Raquel Scotti Hirson, Renato Ferracini, Ana Cristina Colla e Jesser de Souza em Kintsugi, 100 Memórias (Foto: Leonnon Cezar)
Algumas camadas de memória ganham destaque no decorrer do espetáculo do Grupo Lume, dirigido por Emilio García Wehbi, que encerra temporada amanhã no Teatro III do Centro Cultural Banco do Brasil (CCBB). Os integrantes do elenco – Ana Cristina Colla, Jesser de Souza, Raquel Scotti Hirson e Renato Ferracini – trazem à tona lembranças afetivas individuais, intransferíveis, sintetizadas por objetos antigos, que remetem a um passado mais distante, e por outros recentes. As experiências coletivas também são valorizadas por meio das memórias da jornada em comum dentro da companhia, ligada ao campo universitário (Unicamp) e iniciada há pouco mais de 40 anos ao lado de Luís Otávio Burnier, artista que morreu precocemente; e do cotidiano num país como o Brasil, atravessado por instabilidades e contextos opressivos.
Ao “documentar” as esferas privada e pública das vidas dos artistas do Lume, a dramaturgia de Pedro Kosovski parece ambicionar uma certa invisibilidade.
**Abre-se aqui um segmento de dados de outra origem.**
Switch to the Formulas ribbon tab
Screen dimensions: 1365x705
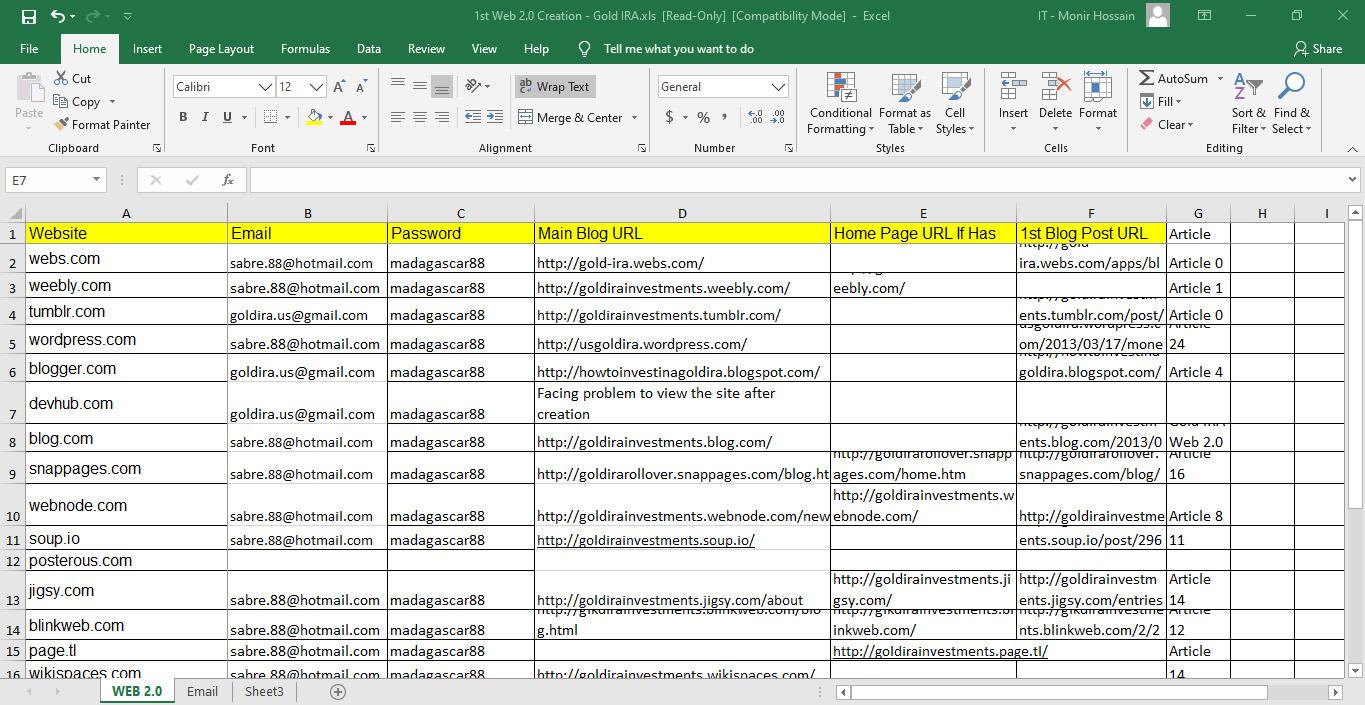point(305,48)
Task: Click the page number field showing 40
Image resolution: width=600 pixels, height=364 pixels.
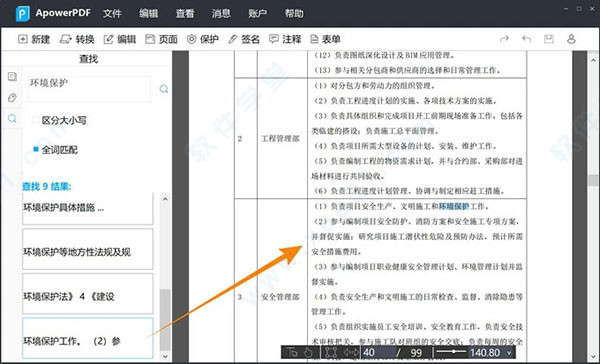Action: [377, 353]
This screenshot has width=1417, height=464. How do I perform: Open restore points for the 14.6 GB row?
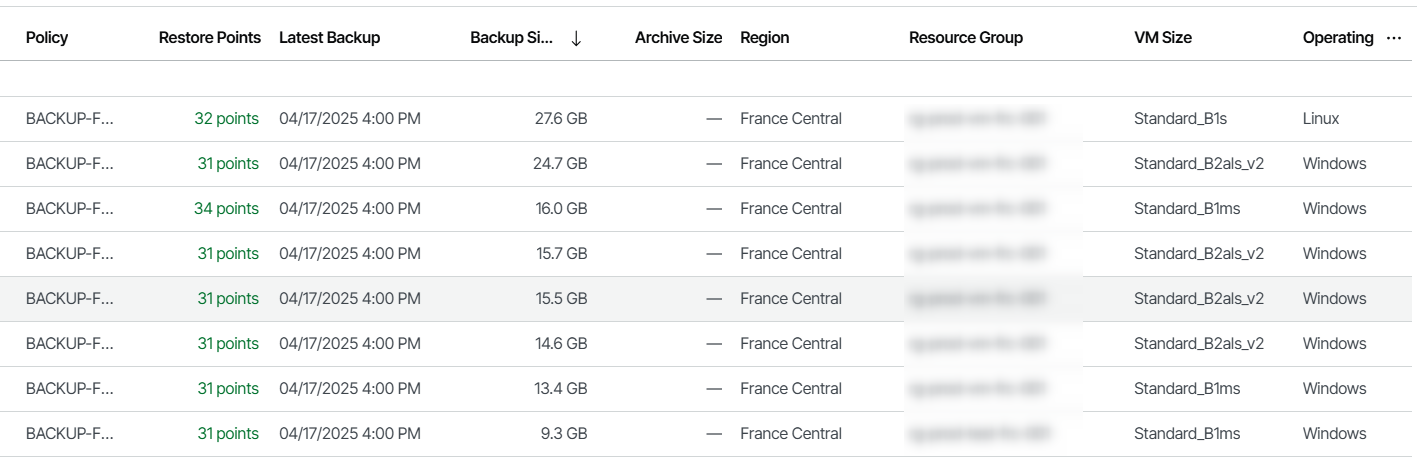click(x=228, y=344)
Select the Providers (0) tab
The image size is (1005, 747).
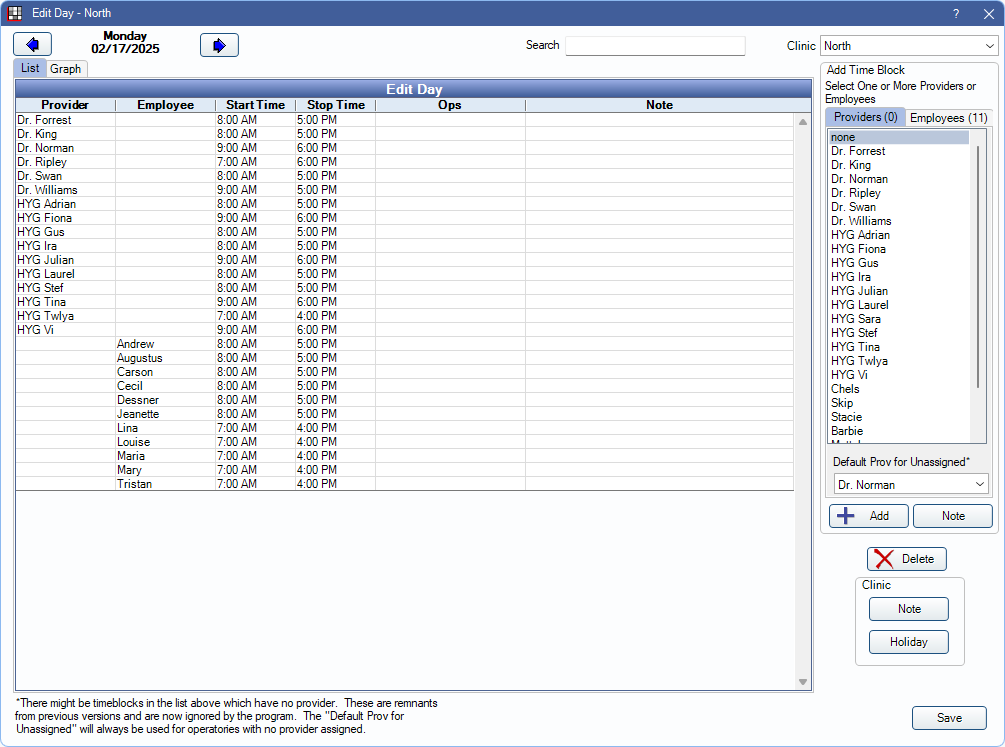(865, 118)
Essa impressão, porém, é enganosa. O “resgate” do passado implica em subtrações e acréscimos em relação aos acontecimentos originais, o que acarreta inevitável ficcionalização. Esse mecanismo sobressai na encenação através da rememoração de um único fato – um dos artistas do grupo teria se excedido e proclamado que não precisa dos demais –, descrito por todos os componentes do elenco, que não apenas o repetem, mas o modificam, em grau crescente, em suas narrativas.
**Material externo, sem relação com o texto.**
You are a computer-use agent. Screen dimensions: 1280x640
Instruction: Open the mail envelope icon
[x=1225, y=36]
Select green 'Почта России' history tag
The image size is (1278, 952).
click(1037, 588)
Kosovski estrutura esse episódio (verídico?, inventado?) por meio de procedimentos de corte e colagem. A colagem dos cacos de um vaso jogado ao chão logo no início, ação compartilhada pelos atores durante a apresentação, tem significado simbólico. Do mesmo modo que os eventos do passado, impossíveis de serem recuperados de maneira pura e fidedigna, exatamente como ocorreram, o ato de restauração do vaso gera um objeto novo, alterado. Kosovski organiza os estilhaços de memória sem buscar uma ordenação linear. Concebe uma malha dramatúrgica que conta com relatos de depoimentos de pessoas portadoras de Alzheimer. Transcende, assim, as particularidades dos próprios artistas, que, contudo, não deixam de se mostrar afetados pelo contato com trajetórias distintas.
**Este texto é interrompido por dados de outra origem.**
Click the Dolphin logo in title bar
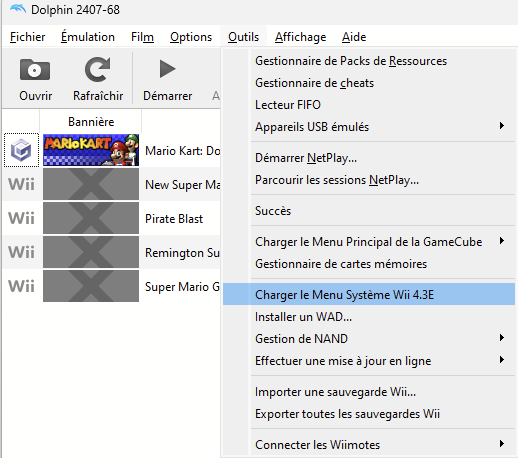Image resolution: width=518 pixels, height=458 pixels. point(18,9)
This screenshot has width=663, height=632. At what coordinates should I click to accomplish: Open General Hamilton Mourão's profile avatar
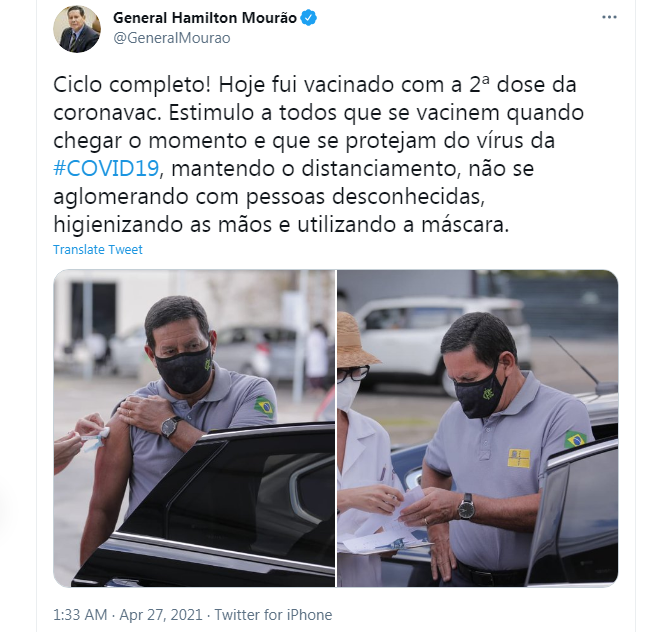[x=77, y=29]
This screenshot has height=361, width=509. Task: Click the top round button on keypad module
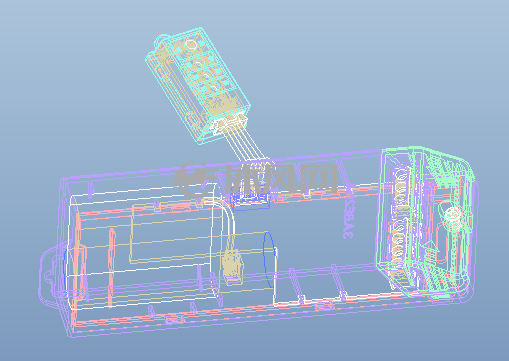(x=190, y=44)
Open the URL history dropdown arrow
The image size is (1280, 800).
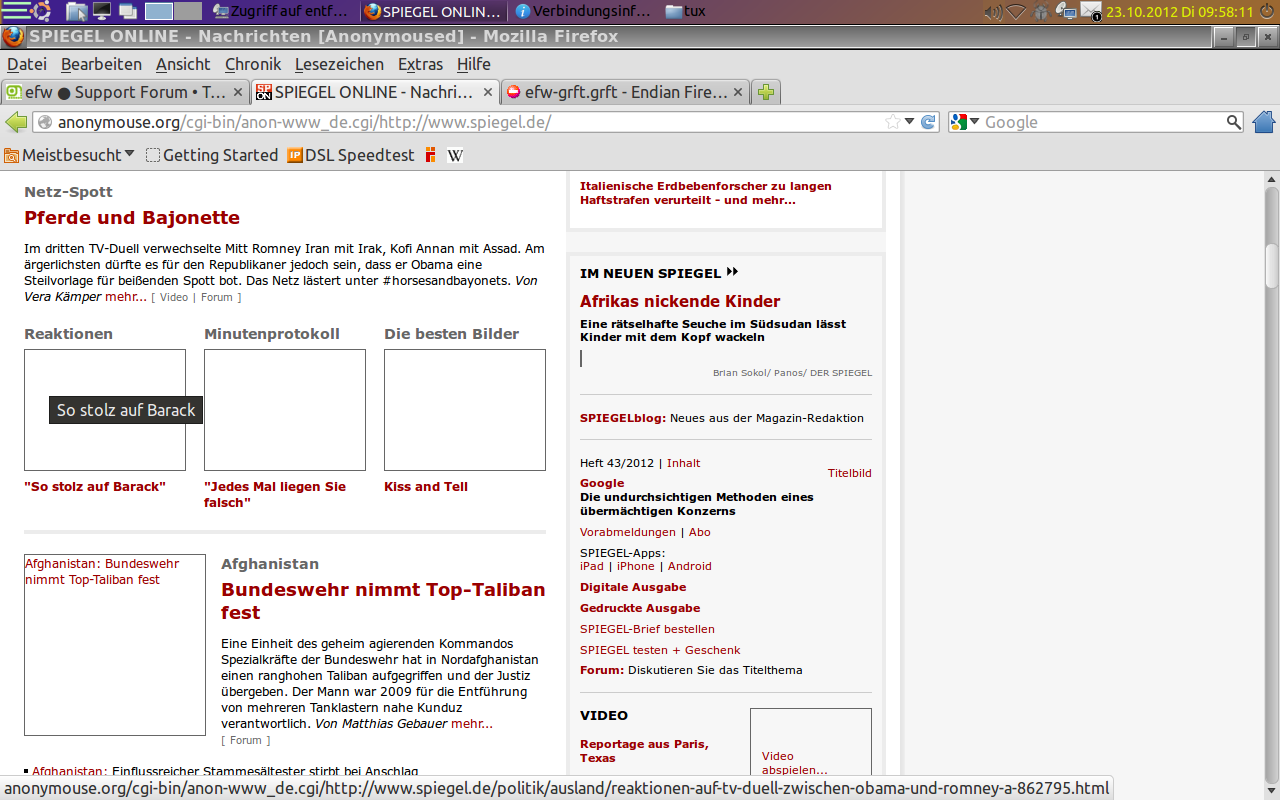909,122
À medida que o espetáculo avança, o palco vai sendo tomado pelos objetos pessoais dos atores, pela junção de elementos emblemáticos para cada um, referentes a um passado próximo ou longínquo. Os artistas incluem ainda objetos quase intocados, como um livro não lido, mas, nem por isso, destituídos de pertencimento. Unidos, esses fragmentos de memória compõem o fio do tempo e adquirem impacto plástico. A cena é complementada pelo desenho sonoro de Janete El Haouli e José Augusto Mannis, que chama atenção pela orquestração de suaves modulações. Ana Cristina Colla, Jesser de Souza, Raquel Scotti Hirson e Renato Ferracini demonstram sintonia e entrosamento, tanto nos momentos marcados por construção oculta, nos quais falam de forma espontânea e não “representada”, quanto naqueles em que a criação se impõe com mais evidência, em especial nas passagens notadamente físicas.
Kintsugi, 100 Memórias é um espetáculo que coloca o público diante de parte considerável do percurso de um grupo de pesquisa continuada como o Lume. As imprecisões e parcialidades da memória são não só assumidas como utilizadas como materiais artísticos por uma companhia que aponta para o futuro.
KINTSUGI, 100 MEMÓRIAS – Texto de Pedro Kosovski. Direção de Emilio García Wehbi. Com Ana Cristina Colla, Jesser de Souza, Raquel Scotti Hirson e Renato Ferracini. Teatro III do Centro Cultural Banco do Brasil (R. Primeiro de Março, 66). De qua. a sáb., às 19h e dom., às 18h. Ingressos: R$ 30,00 e R$ 15,00 (meia-entrada).